Picks and Pans Review: Mr. Halpern & Mr. Johnson
updated 08/29/1983 AT 01:00 AM EDT
•originally published 08/29/1983 AT 01:00 AM EDT
Laurence Olivier is Mr. Halpern, a grief-stricken English Jew mourning the death of his wife, Florence. Jackie Gleason is Mr. Johnson, a dapper stranger who turns up at her funeral bearing a pink carnation, introducing himself to Olivier as merely an "old friend." Weeks later over drinks, Gleason reveals to a stunned Olivier that he had maintained a liaison with Florence for the past 46 years. Much to their surprise, each paints a strikingly different portrait of the woman. To Olivier she was a gossipy housewife, uninterested in the matters of the world. To Gleason she was a warm, vital woman who could embrace opera and world politics in an afternoon's conversation.
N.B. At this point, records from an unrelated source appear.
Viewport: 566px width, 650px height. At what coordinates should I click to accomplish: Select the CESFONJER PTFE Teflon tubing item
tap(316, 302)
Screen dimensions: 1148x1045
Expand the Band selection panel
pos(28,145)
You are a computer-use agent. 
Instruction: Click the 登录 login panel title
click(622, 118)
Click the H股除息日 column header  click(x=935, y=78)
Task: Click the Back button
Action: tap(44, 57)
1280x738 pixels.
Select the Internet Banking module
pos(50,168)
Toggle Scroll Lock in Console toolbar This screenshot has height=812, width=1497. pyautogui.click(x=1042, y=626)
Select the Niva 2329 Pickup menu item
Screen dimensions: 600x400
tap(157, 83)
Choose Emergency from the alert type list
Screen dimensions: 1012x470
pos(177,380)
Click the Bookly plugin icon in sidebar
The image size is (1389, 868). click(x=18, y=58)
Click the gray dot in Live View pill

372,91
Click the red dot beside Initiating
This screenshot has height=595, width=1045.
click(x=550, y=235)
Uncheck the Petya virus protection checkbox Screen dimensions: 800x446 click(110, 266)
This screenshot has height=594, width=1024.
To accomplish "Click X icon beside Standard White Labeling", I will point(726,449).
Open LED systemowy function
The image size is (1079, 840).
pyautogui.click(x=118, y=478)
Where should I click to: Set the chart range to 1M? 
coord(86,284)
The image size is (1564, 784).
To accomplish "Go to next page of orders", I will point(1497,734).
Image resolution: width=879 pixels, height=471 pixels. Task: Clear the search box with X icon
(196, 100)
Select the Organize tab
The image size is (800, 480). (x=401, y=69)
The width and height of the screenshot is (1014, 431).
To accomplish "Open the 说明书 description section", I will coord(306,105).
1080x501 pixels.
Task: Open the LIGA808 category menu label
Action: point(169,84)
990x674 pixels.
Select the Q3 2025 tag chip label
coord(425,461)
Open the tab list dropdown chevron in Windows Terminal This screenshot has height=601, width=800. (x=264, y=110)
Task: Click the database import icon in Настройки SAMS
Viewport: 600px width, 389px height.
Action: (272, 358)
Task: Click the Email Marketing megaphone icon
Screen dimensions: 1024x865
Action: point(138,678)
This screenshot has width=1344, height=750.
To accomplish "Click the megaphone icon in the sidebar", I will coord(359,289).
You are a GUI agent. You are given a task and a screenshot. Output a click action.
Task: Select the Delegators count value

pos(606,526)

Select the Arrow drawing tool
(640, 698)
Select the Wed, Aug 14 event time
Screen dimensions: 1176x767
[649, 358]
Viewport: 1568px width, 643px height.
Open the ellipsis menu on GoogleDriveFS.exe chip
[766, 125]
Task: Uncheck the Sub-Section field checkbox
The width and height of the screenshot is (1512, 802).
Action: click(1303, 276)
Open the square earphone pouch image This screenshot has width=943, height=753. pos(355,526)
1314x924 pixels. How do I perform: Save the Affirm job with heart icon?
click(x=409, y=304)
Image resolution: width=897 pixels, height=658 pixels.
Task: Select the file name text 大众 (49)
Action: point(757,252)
By evening's end the two men have formed a curious bond, brought together by a woman neither seems to have totally understood. Since much of this two-character story is talk, lesser actors might have made a less intriguing hour. But an understated Gleason is surprisingly effective as Johnson. (He's probably thrilled not to be chasing Burt Reynolds.) And Olivier is, well, Olivier. Good company, indeed.